North Korean activist (born 1991)

Lee Sung-ju is a North Korean defector, human rights advocate, and author. He is best known for his 2016 memoir, Every Falling Star: The True Story of How I Survived and Escaped North Korea, which chronicles his transition from a privileged childhood in Pyongyang to becoming a homeless gang leader during the North Korean famine.

== Early life ==
He was born in Pyongyang to a high-ranking military officer, Lee spent his early childhood in relative luxury, living in a three-bedroom apartment with a refrigerator and a baby grand piano. In 1994, following the death of Kim Il-sung, Lee's father fell out of political favor after expressing skepticism about the regime's future. The family was subsequently stripped of their status and exiled to Gyeong-seong, an impoverished rural area in the northeast.

== Survival and gang life ==
During the Arduous March (the North Korean famine of the late 1990s), Lee's parents separately disappeared in search of food. At age 12, Lee became a kotjebi (homeless child) and formed a street gang with six other boys to survive.
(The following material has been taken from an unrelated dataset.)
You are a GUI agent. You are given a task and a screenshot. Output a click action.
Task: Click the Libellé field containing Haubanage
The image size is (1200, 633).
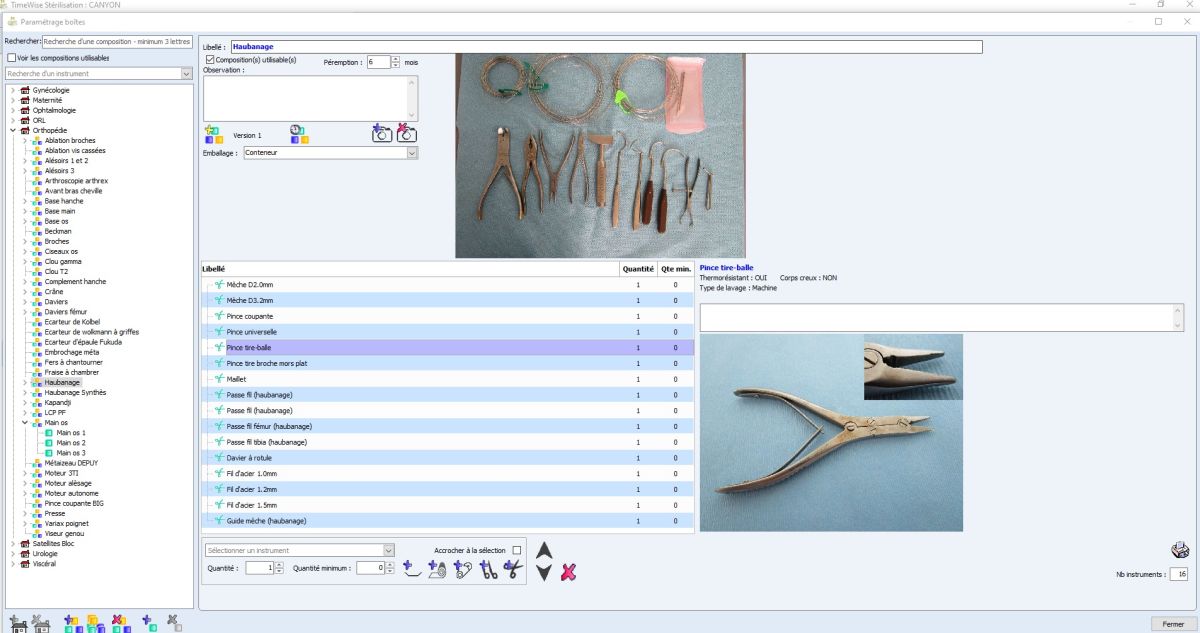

Using his Taekwondo training, he led the group in thievery and fighting for survival across various towns for four years, during which time he witnessed public executions and lost close friends to violence and starvation.

== Defection and education ==
In 2002, Lee was located by a broker sent by his father, who had successfully defected to South Korea. Lee escaped across the Tumen River into China and eventually reached South Korea using a fake passport. In South Korea, Lee attended Sogang University, earning a bachelor's degree in Political Science and Journalism. He later moved to the United Kingdom, where he became the first North Korean defector to study at the University of Warwick and pursued a PhD focused on Korean reunification.

Lee works as an activist with the Citizens' Alliance for North Korean Human Rights (NKHR), focusing on the protection of North Korean women and children in China. His life story is chronicled in the memoir Every Falling Star: The True Story of How I Survived and Escaped North Korea, co-authored with Susan Elizabeth McClelland and published in 2016.

Lee continues his advocacy work and maintains a prominent role in international discourse regarding the North Korean regime. He remains hopeful for a future reunification that would allow him to search for his mother, who is still missing.

== Advocacy ==
Lee is a consultant for the Citizens' Alliance for North Korean Human Rights (NKHR) and a frequent international speaker on North Korean political and social issues. In 2018, he received the Democracy Award from the National Endowment for Democracy (NED).

== Awards and honours ==
- In 2018, he received the Democracy Award from the National Endowment for Democracy (NED).